[start of Data extract]

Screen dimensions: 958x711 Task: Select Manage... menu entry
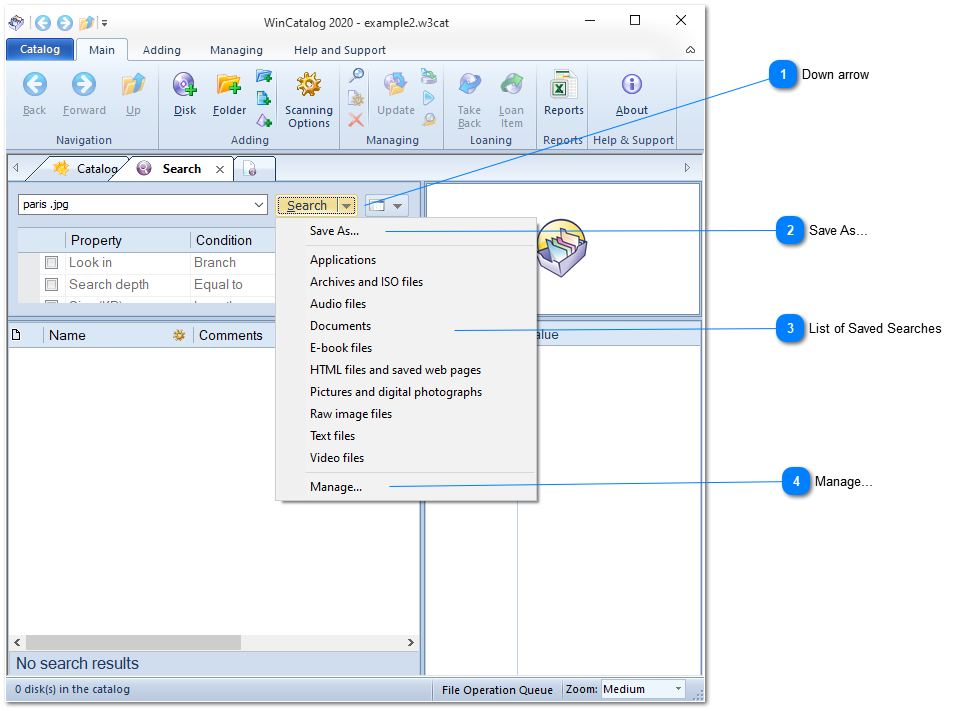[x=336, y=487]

[end of Data extract]
[start of Data extract]

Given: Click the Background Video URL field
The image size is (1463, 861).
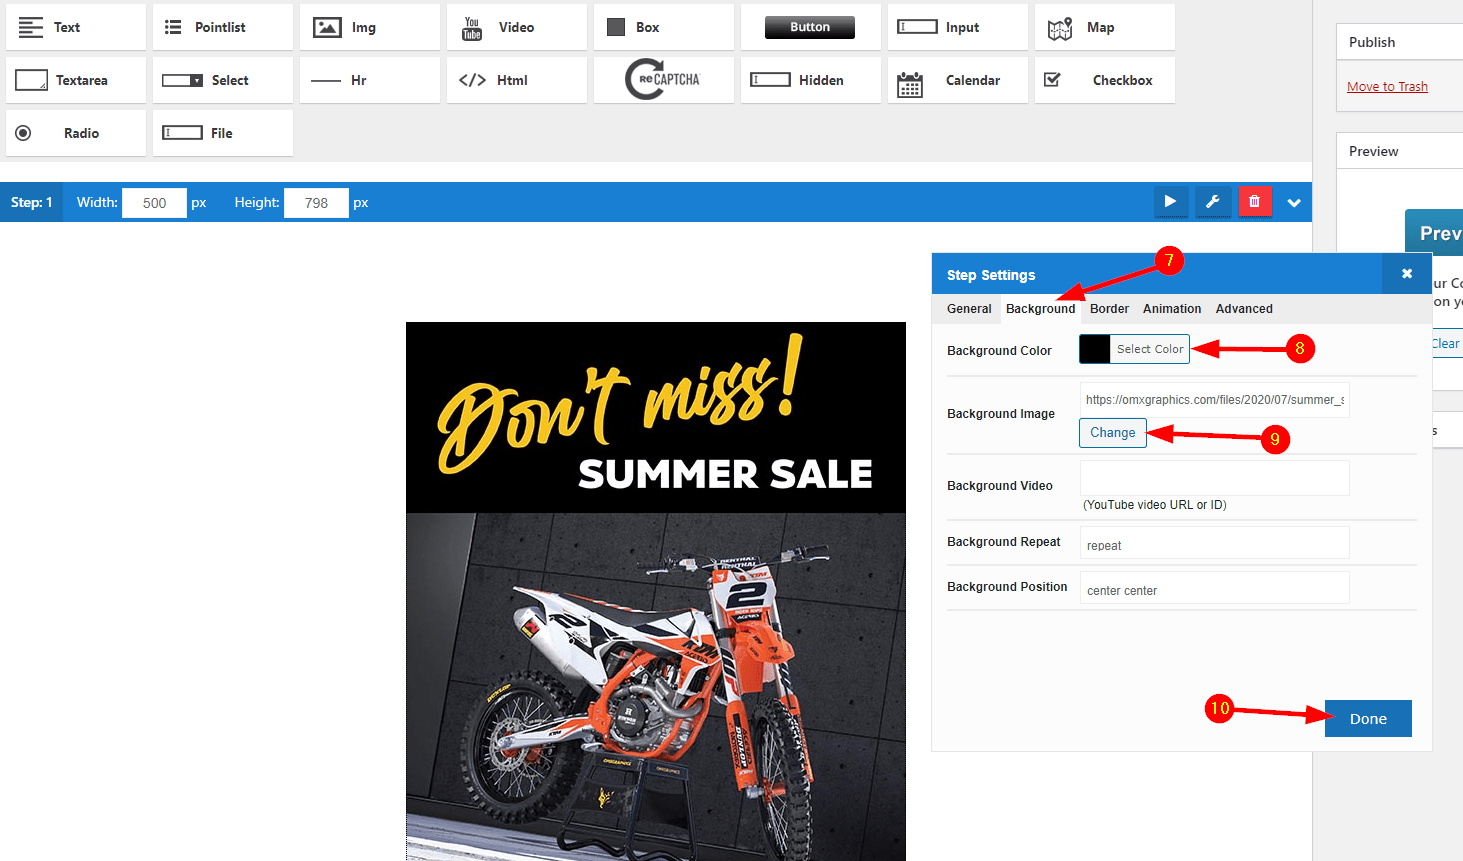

[end of Data extract]
[start of Data extract]

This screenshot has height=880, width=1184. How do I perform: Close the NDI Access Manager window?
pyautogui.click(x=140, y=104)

[end of Data extract]

The task> Update the records from the line with "Screen dimensions: 958x711" up to and including the line with "[x=336, y=487]" by substituting "menu item" for "menu entry", leaving everything else unchanged. Omit the pictures from the answer.

Worked solution>
Screen dimensions: 958x711 Task: Select Manage... menu item
[x=336, y=487]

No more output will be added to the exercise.